Several key concepts are typically used in crafting a Grand Tableau interpretation that, when intelligently woven together, can yield a comprehensive yet entirely coherent picture of a querent’s present and future conditions. They begin at the “Significator,” a single card that represents the querent or subject, usually the Gentleman or Lady card but it can also be the “topic” card for a specific area of life: health, home, family, career, money, etc. My idea (which is far from original) is to strike at the “heart of the matter” first (symbolized by the Significator, whether person or premise) and then evolve the reading into less visceral spheres of interest, which can give the sitter a good grasp of what is most important to know. Some might argue that the GT is “all of a piece” in one gem-like gestalt (and there is truth in that assumption) but I like to bring orderly transitions and a bit of compartmentalization to my approach, which relies heavily on the “topic-card vortex” notion described below.

The inquiry ventures out from this locus via a number of interpretive conventions. First and foremost is “proximity:” the agreeable or disagreeable impact of the cards immediately adjacent to the Significator. This creates a nine-card mini-tableau within the larger structure that is read as what I’ve labeled a local “vortex of influence” that latches onto surrounding nuances and correlates them into a nucleus of meaning. It represents the most active engagement of the querent with his or her immediate environment. (These independent “vortices” can then be linked in various ways, but that is beyond my scope here.)

From that matrix, the reading enters the “distance” or “near/far” stage; the next set of cards out along the horizontal, vertical and diagonal axes are slightly less influential than those immediately touching the Significator, and the cards beyond those decline in their impact the farther one moves away from center until they can be more speculative than consequential. (However, increased separation can have special significance for cards like the Tree the Bear.) At some point I stop addressing them within the context of the reading beyond their more general implications as “house” occupants (see below).

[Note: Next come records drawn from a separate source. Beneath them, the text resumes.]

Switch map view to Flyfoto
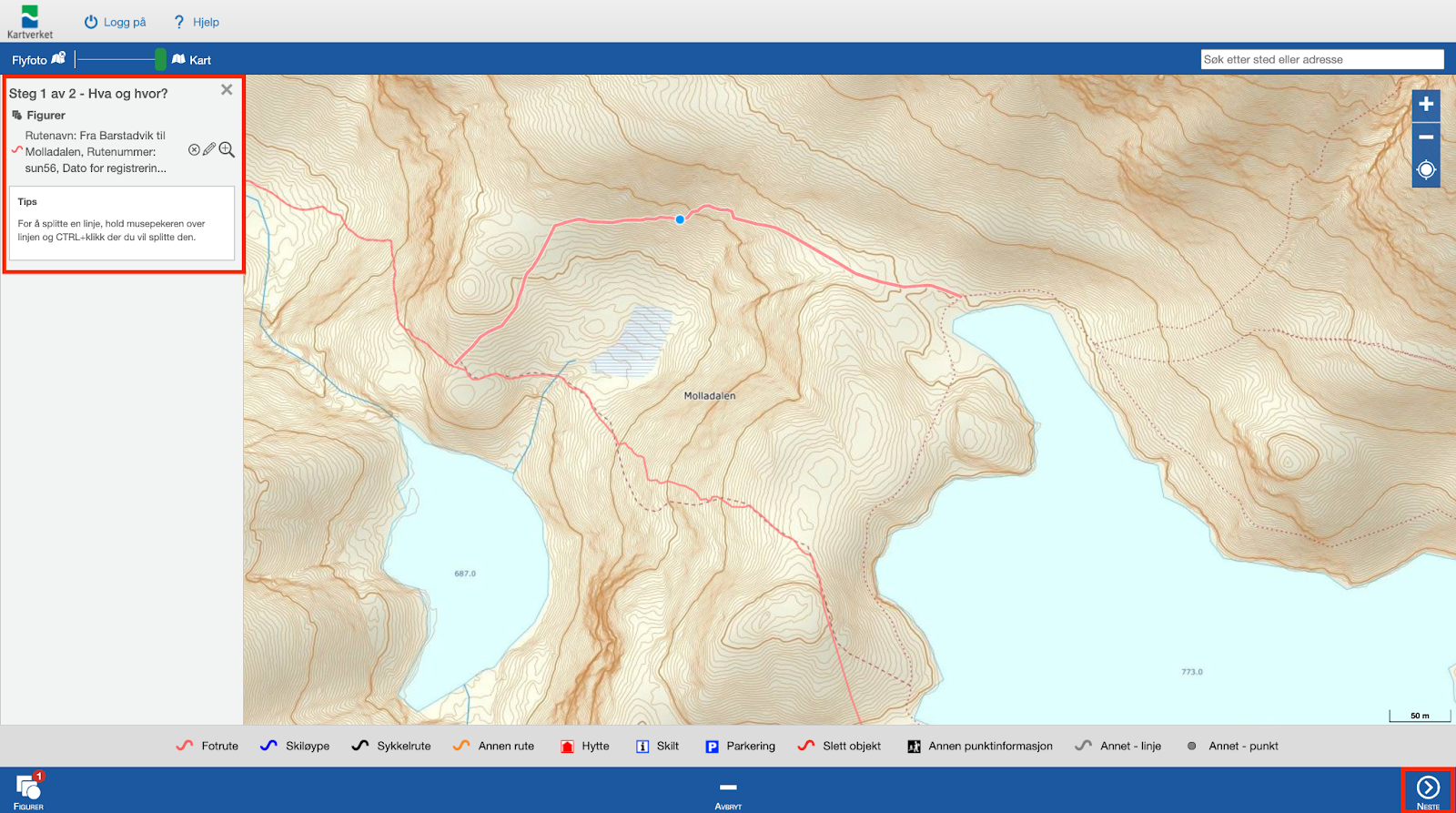1456x813 pixels. point(38,60)
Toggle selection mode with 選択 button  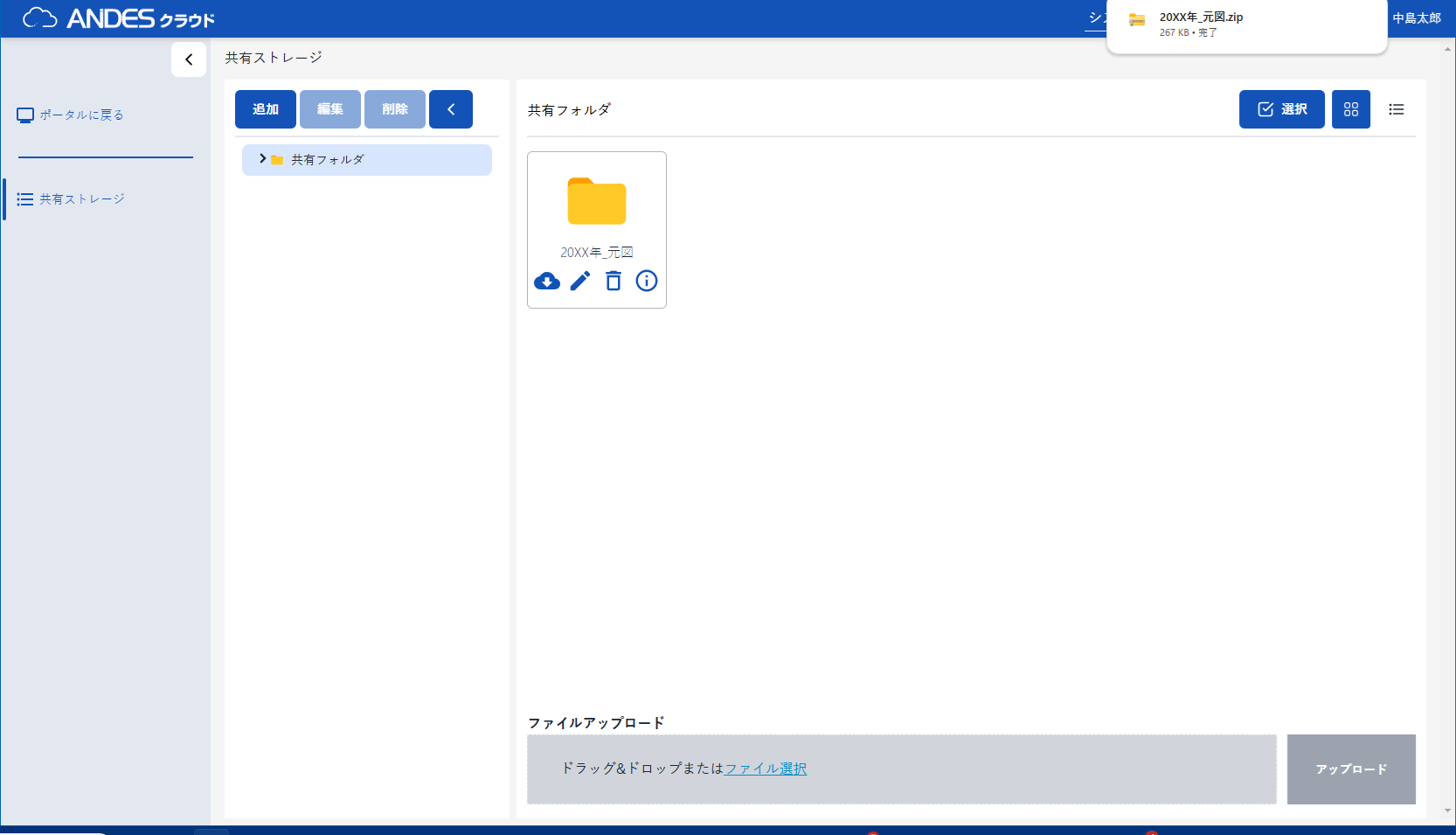(x=1281, y=109)
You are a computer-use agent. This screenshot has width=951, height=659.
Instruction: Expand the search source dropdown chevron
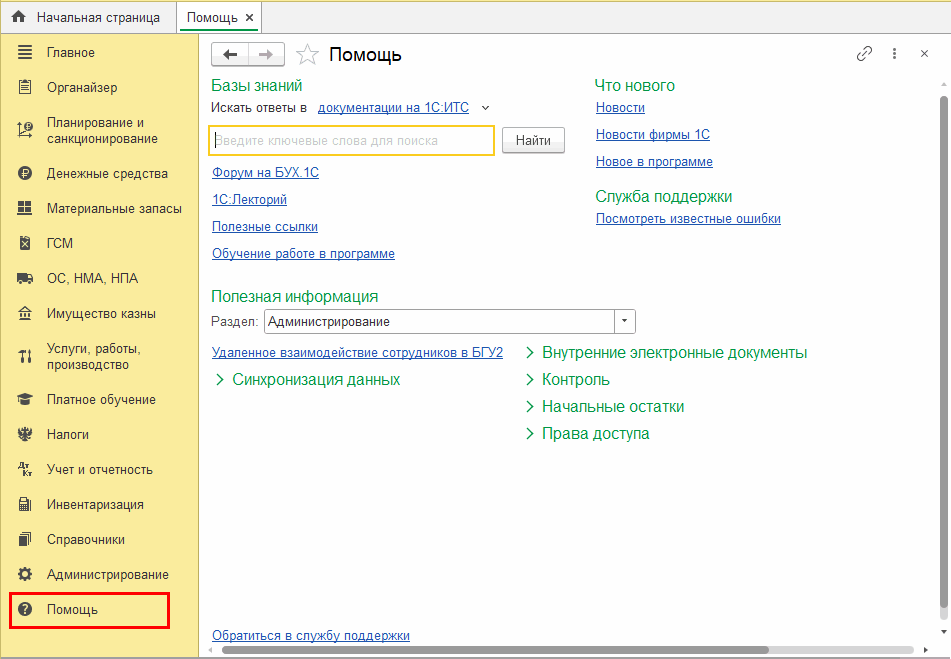coord(486,107)
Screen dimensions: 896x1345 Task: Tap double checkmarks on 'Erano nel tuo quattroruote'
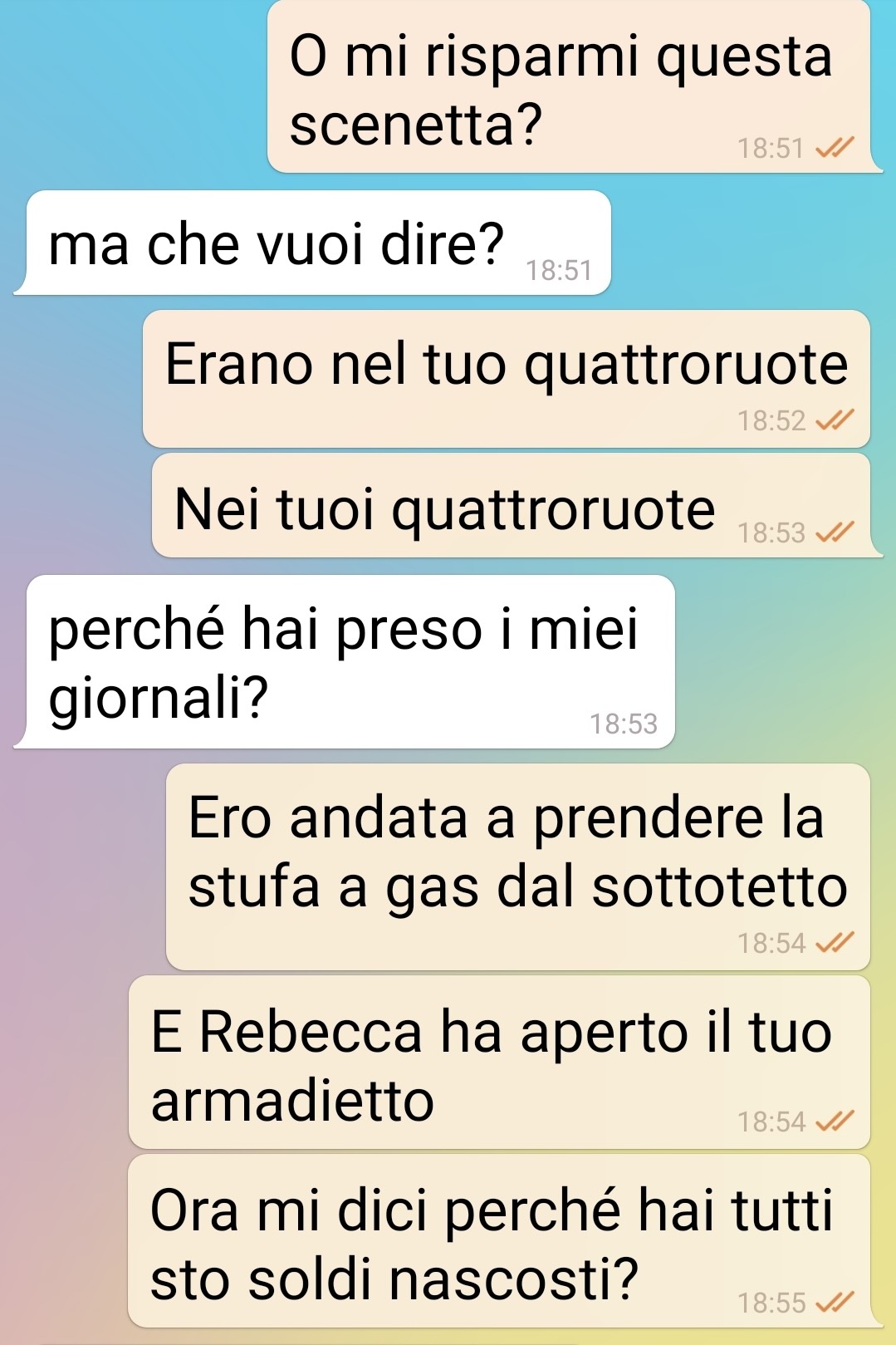click(835, 420)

Next in order are three techniques that are similar in their degree of abstraction: mirroring, intersection and knighting. I think of them as “shading” or inflection rather than integral components like proximity and distance. Although I’m loath to invoke tarot principles that I usually avoid even in that discipline, we might consider them built-in “clarifiers.”

Mirroring assumes that the cards that sit at the same distance from the opposite ends of their row or column have some commonality of purpose (diagonals could also be used but most readers don’t); so the Significator and its equidistant counterparts are combined in their effect (this can be applied to any cards within the Significator’s reach and beyond but its value becomes less certain).

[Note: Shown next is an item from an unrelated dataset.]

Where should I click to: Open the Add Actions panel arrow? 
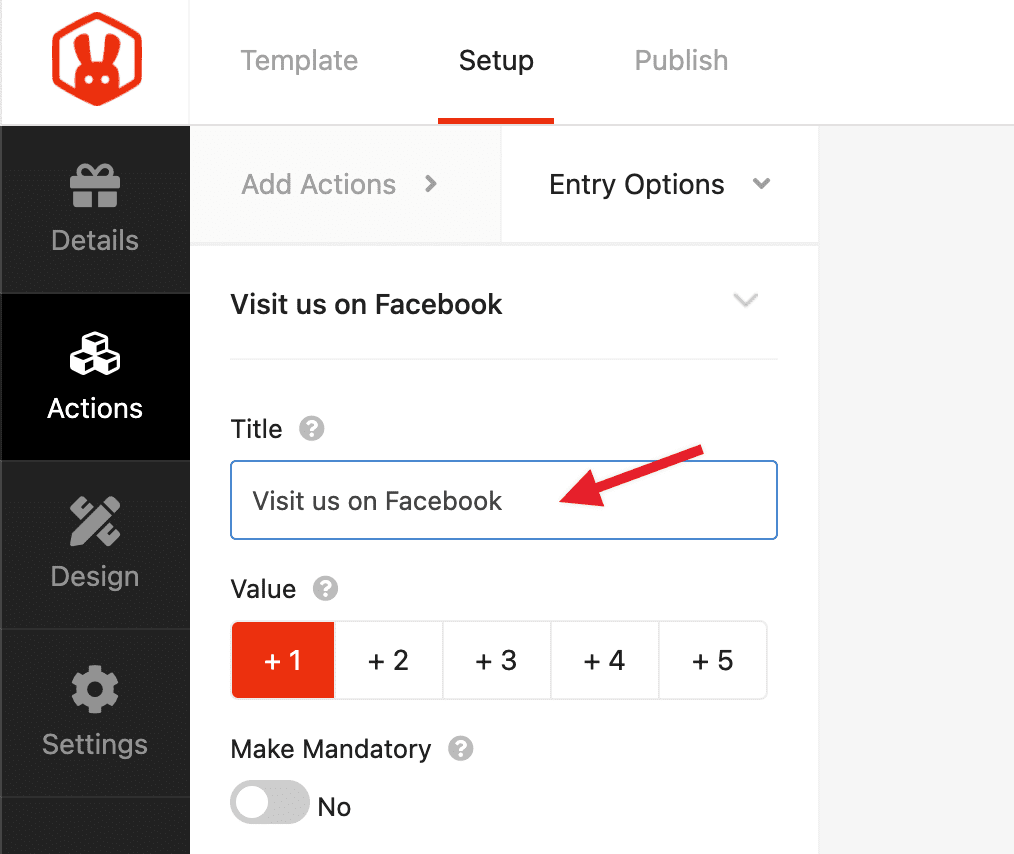pyautogui.click(x=431, y=184)
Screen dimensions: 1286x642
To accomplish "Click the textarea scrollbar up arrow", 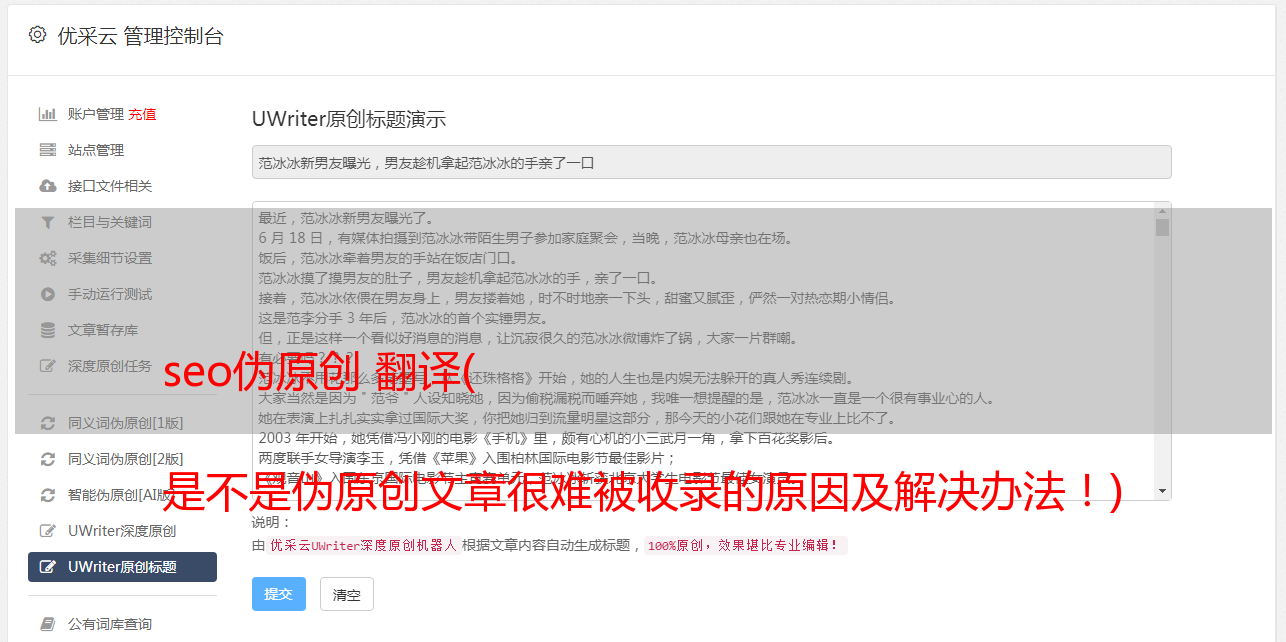I will (1162, 210).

Intersection infuses the core meaning of the topic card with the ramifications of those cards that appear at the point-of-intersection between the rows and columns emanating from the central position; there will usually be two, one on the horizontal run and one on the vertical run.

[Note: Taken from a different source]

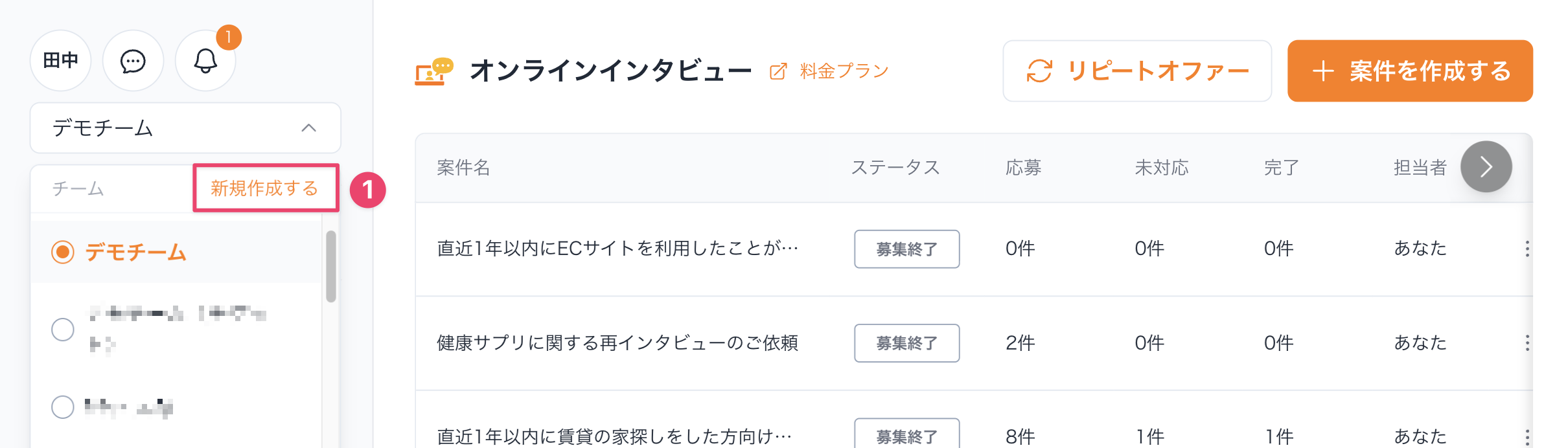Open the chat messages icon

(133, 61)

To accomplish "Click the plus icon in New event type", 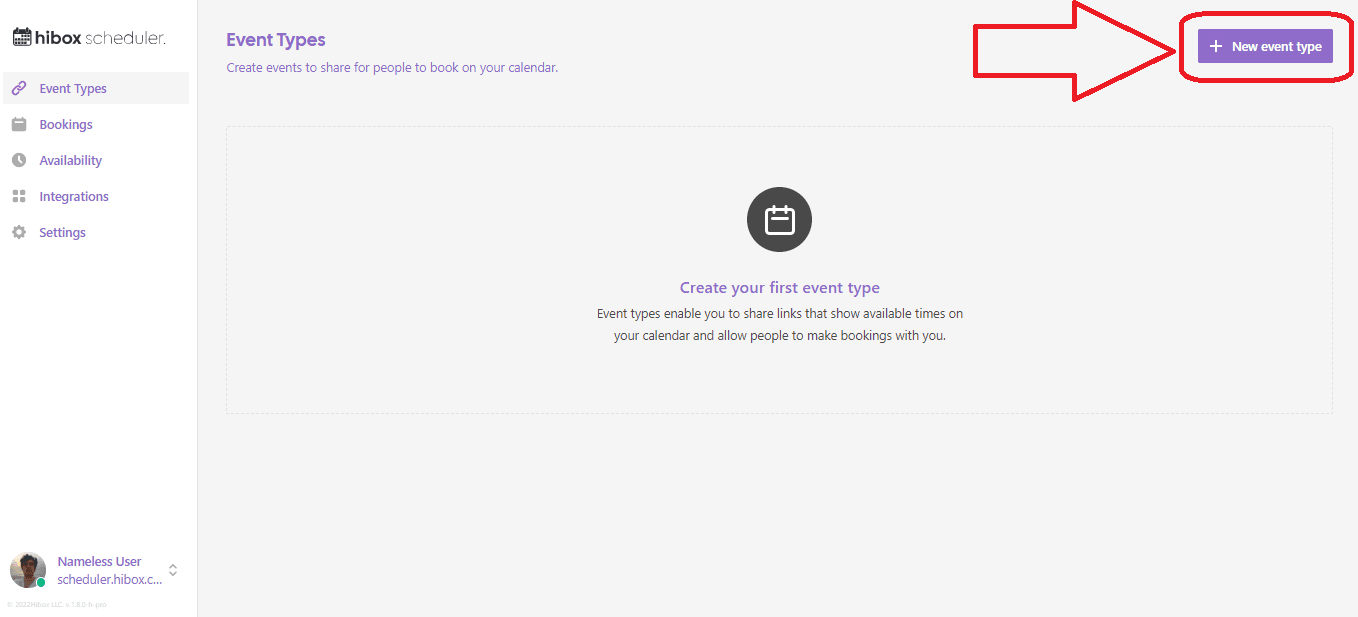I will point(1216,46).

Knighting employs the path of the identically-named chess move: count out from the Significator two cards in one direction horizontally or vertically and one card perpendicular to that line in an “L-shaped” pattern and also in a one-and-two sequence following the same design, and treat the cards found there as being paired in functionality with the Significator. There will often be several instances of this for any 3×3 square, creating what I call knighting “arrays” or complexes.

There are also the concepts of left/right, above/below and the four quadrants (e.g. placement “above or below” the querent’s card has import for cards like the Lilies). My online mentor, Andy Boroveshengra, talked about the cards to the left of the Significator declining in their influence and those to its right increasing, while those above have leverage over the querent and those below are subject to the querent’s control. Using this model, the upper-right region of the GT becomes the most important to the prognostication and the lower-left is the least impactful; taking this idea further, the card at the upper-right corner can be considered the most potent in the “future tense” while the card at the lower-left corner has the least to say about it. We’re starting to approach “bug-dust” territory.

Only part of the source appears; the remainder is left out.